Predatory Accommodation: Below-Cost Pricing without Exclusion in Intermediate Goods Markets
Volume: Volume 30, No. 1
Issue: Spring 1999
Pages: pp. 22-43
Authors: Leslie M. Marx and Greg Shaffer
Title: Predatory Accommodation: Below-Cost Pricing without Exclusion in Intermediate Goods Markets
Abstract: We show that below-cost pricing can arise in intermediate goods markets when a monopolist retailer negotiates sequentially with two suppliers of substitute products. Below-cost pricing by one supplier allows the retailer to extract rents from the second supplier. Thus, the retailer and one supplier can increase their joint profit at the expense of the second supplier.
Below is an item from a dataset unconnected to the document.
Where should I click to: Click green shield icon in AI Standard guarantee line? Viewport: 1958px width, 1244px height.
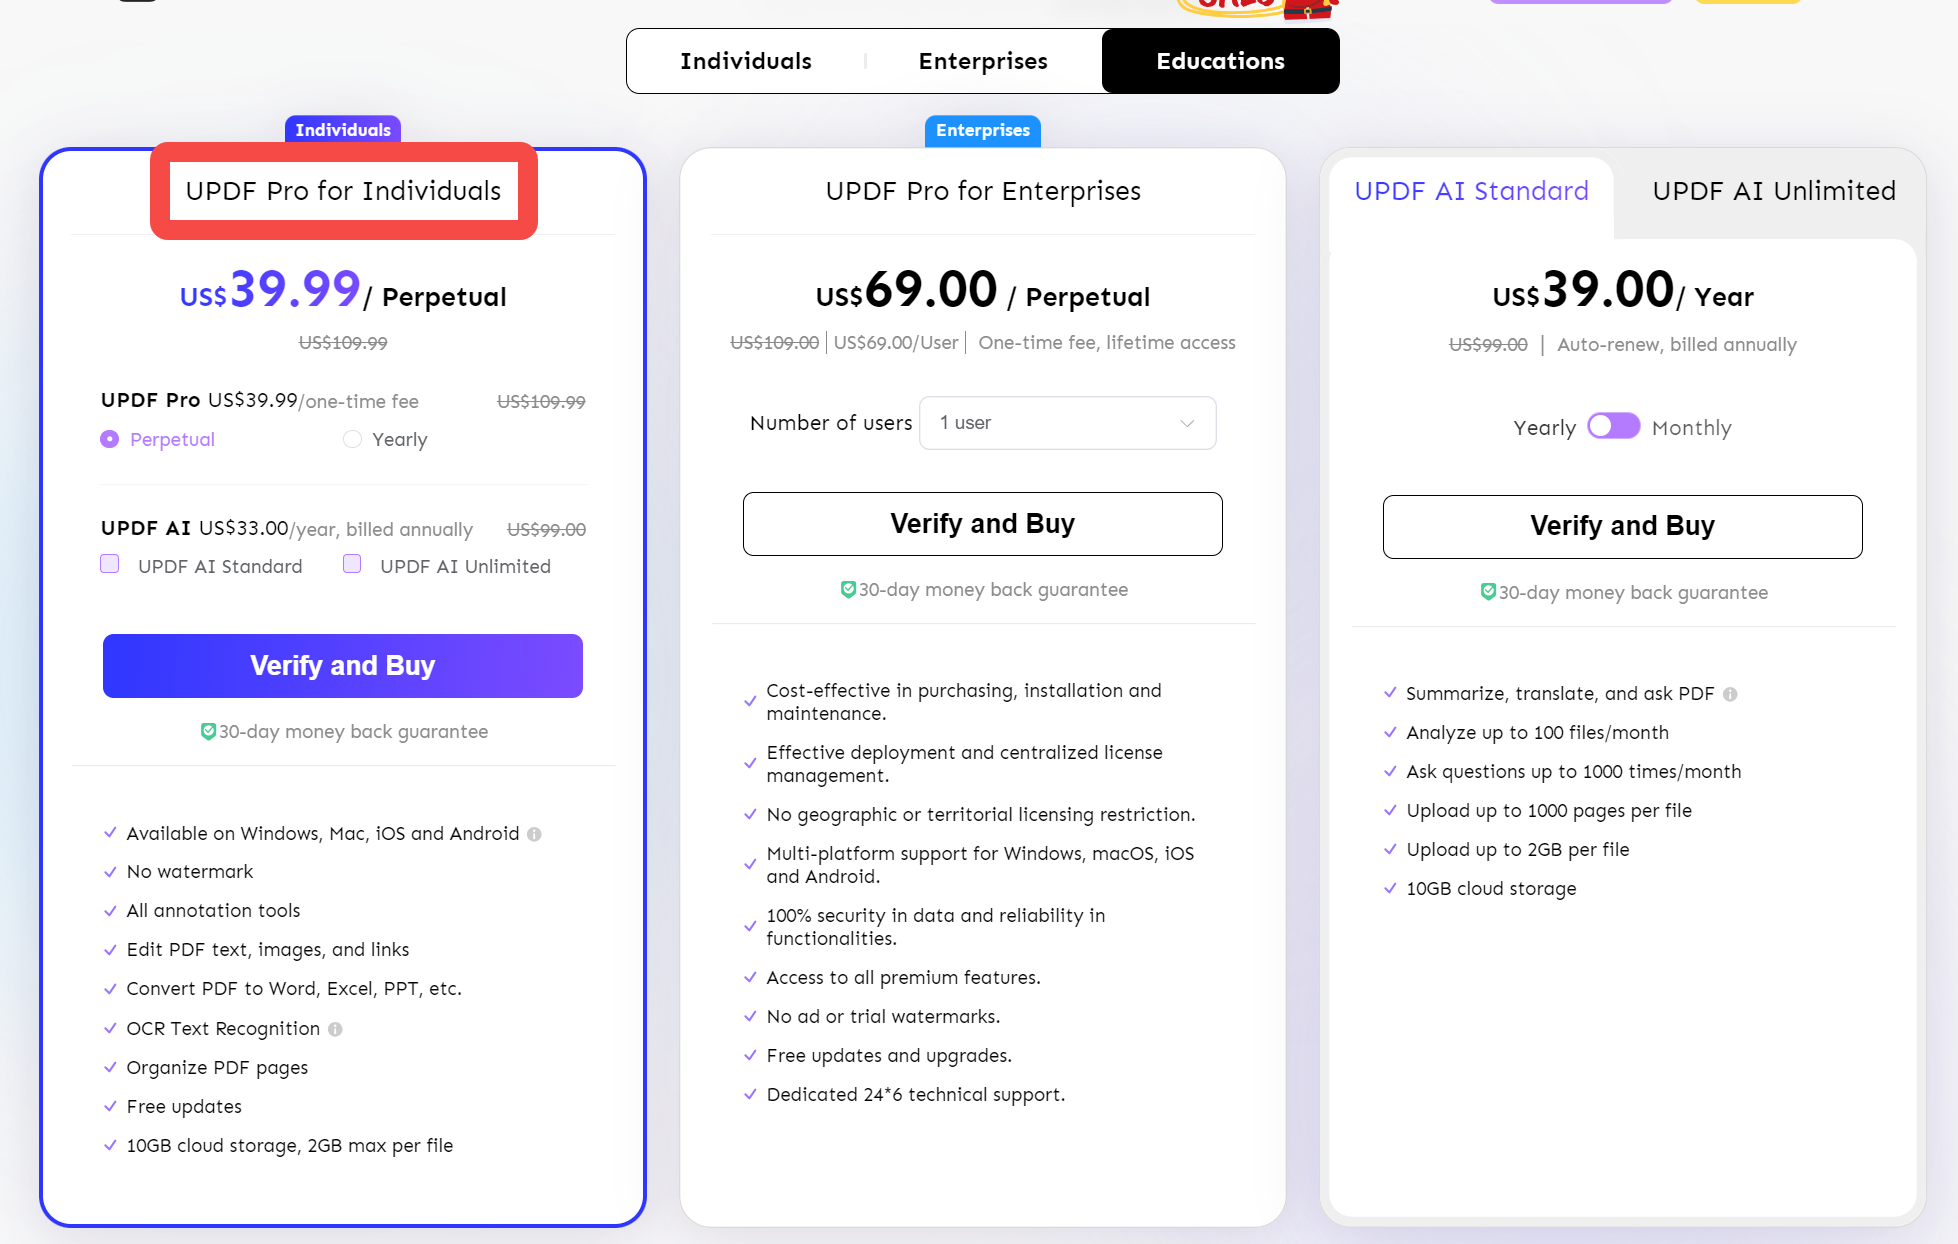point(1488,592)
We consider the welfare implications of below-cost pricing (welfare can increase or decrease as a result of below-cost pricing) and provide suggestions for when the courts should view below-cost pricing in intermediate goods markets as anticompetitive and when they should not.
JEL Classification
Market Structure, Firm Strategy, and Market Performance: Monopoly Monopolization Strategies cartels collusion
(L120)
Market Structure and Pricing: Monopoly (D420)
Market Structure: Industrial Organization and Corporate Strategy
(6110)
Microeconomics Theory of Firm and Industry under Imperfectly Competitive Market Structures
(0226)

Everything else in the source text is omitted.